## Application procedure

In [None]:
from dislib.neighbors import NearestNeighbors

def main():
    dataset = generate_data()
    
    nn = NearestNeighbors()
    
    nn.fit(dataset)
    
    points = [point1, point2, point3]
    while not converged:
        points = nn.kneighbors(points, n_neighbors=5)
        process_points(points)
        evaluate_next_points()

## Current implementation on dislib

This is an abstraction for easy understanding. Actual code is more convoluted, but general flow and graph of tasks is correct.

In [None]:
class NearestNeighbors(BaseEstimator):
    def fit(self, x):
        self._fit_data = x
        return self
    
    def kneighbors(self, points, ...):
        partial_results = list()
        
        for row_blocks in self._fit_data.iterator(axis="rows"):
            # Following lines are enclosed in a task
            nn = sklearn.NearestNeighbors()
            nn.fit(row_blocks)
            partial_results.append(nn.kneighbors(points))
        
        # This is a task
        return _merge(partial_results)

## Correct IMHO implementation on dislib

Somebody may want to implement this. If implemented, this can become the baseline for our evaluation, otherwise we have no baseline to compare to.

In [None]:
@task
def fit_task(row_blocks)
    nn = sklearn.NearestNeighbors()
    nn.fit(row_blocks)
    return nn

class NearestNeighbors(BaseEstimator):
    def fit(self, x):
        self._preprocessed_blocks = list()
        
        for row_blocks in x.iterator(axis="rows"):
            nn = fit_task(row_blocks)
            self._preprocessed_blocks.append(nn)
            
        return self

    def kneighbors(self, points, ...):
        partial_results = list()
        
        for sk_pp_block in self._preprocessed_blocks:
            # Following lines should be enclosed into a task 
            partial_results.append(sk_pp_block.kneighbors(points))
        
        # This is also a task
        return _merge(partial_results)

## Intermission: index mapping

`sklearn.NearestNeighbors.kneighbors` returns the indexes of the points for the input dataset. In this notebook and in general, we want to get the indexes for the full dataset. We are giving `sklearn` a portion of the dataset, so indexes will be _local_ and not _global_.

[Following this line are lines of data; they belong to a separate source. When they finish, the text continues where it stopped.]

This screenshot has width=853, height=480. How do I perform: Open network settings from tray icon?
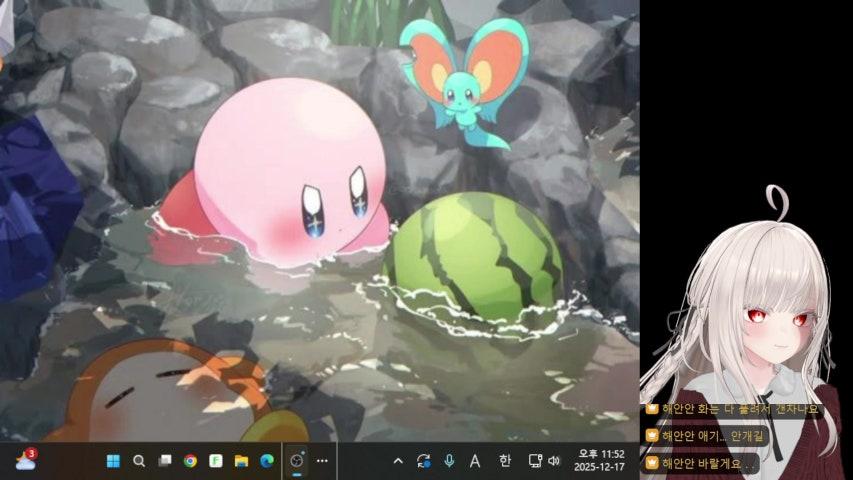coord(534,461)
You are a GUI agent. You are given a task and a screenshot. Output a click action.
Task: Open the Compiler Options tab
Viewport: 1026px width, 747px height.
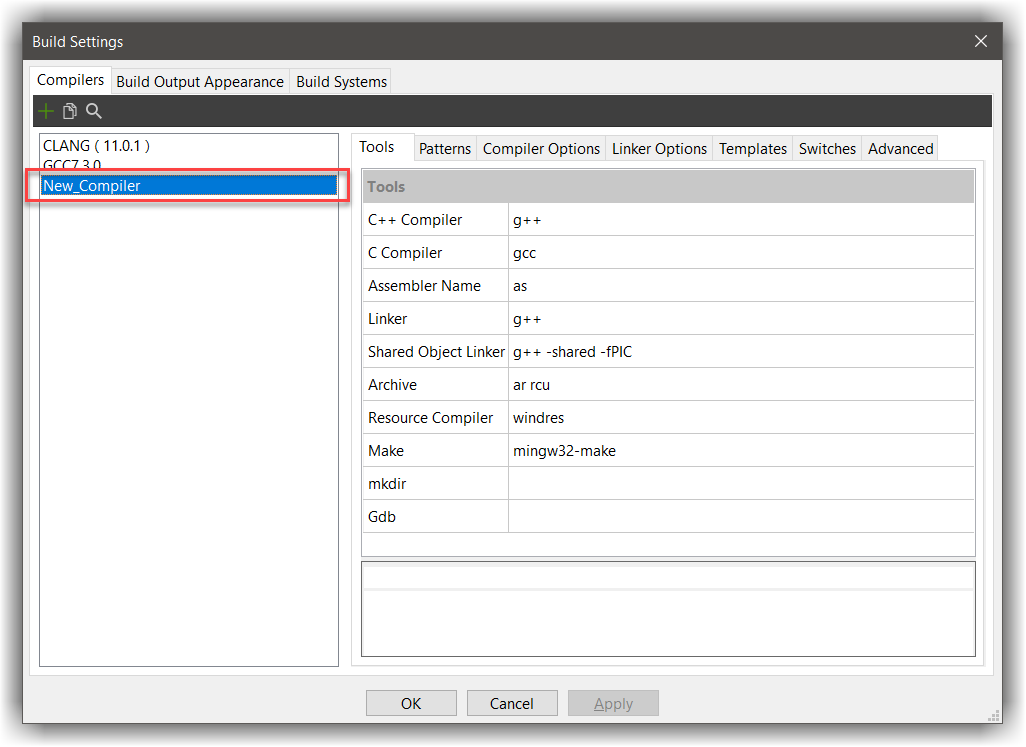[x=541, y=148]
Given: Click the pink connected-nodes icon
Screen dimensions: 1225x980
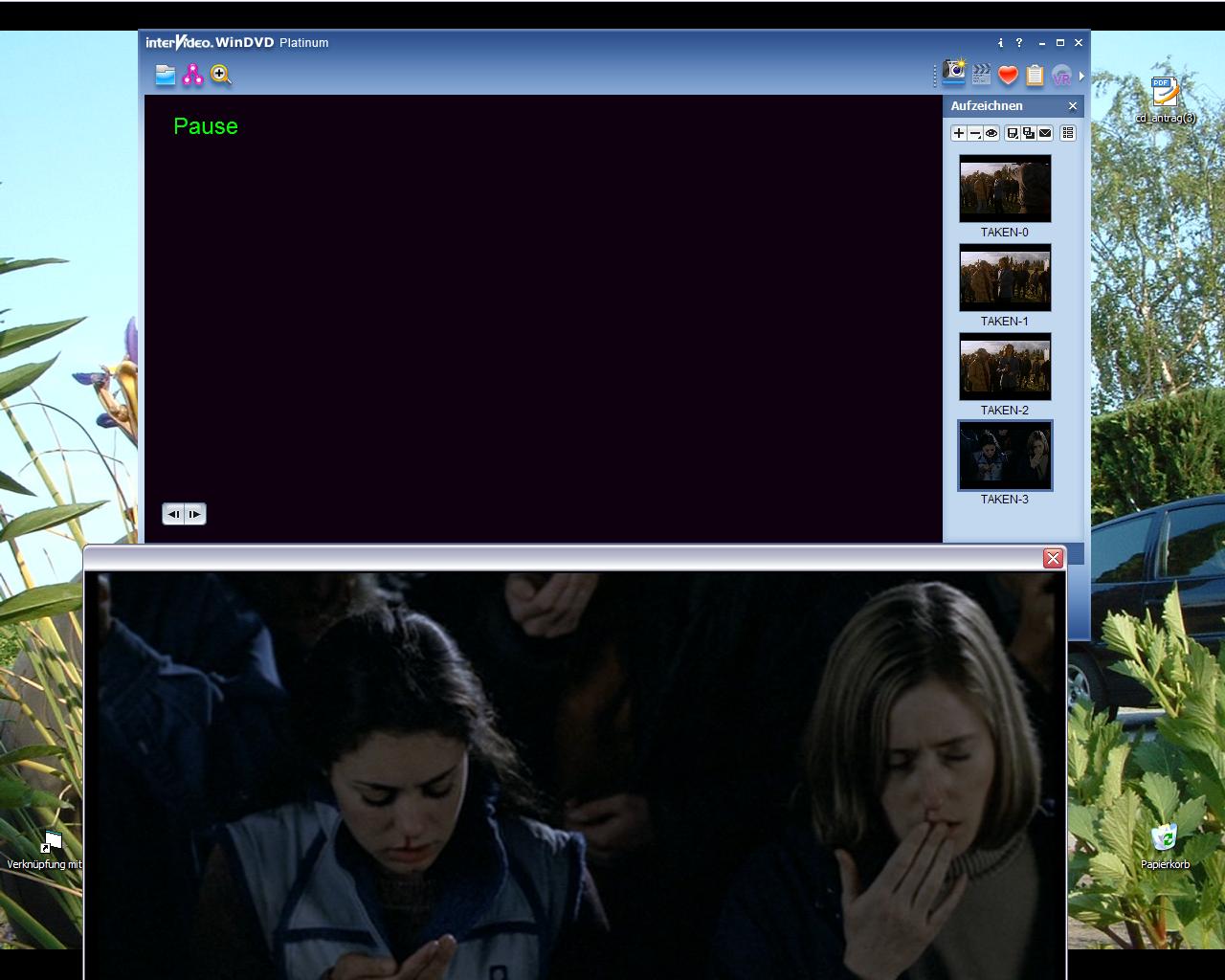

The current merge implementation on COMPSs relies on tracking the _index offset_ by keeping track on the number of points processed into the query (the list that goes into the merge follows the original order).

The following examples have explicit index translation table. Previous examples also have some index translation, but it not shown. It is quite simple, but it is required nevertheless.

## Draft proposal with split

In [None]:

class NearestNeighborsWithSplit(BaseEstimator):
    def fit(self, x):
        self._preprocessed_blocks = list()
        self._index_translation_table = list()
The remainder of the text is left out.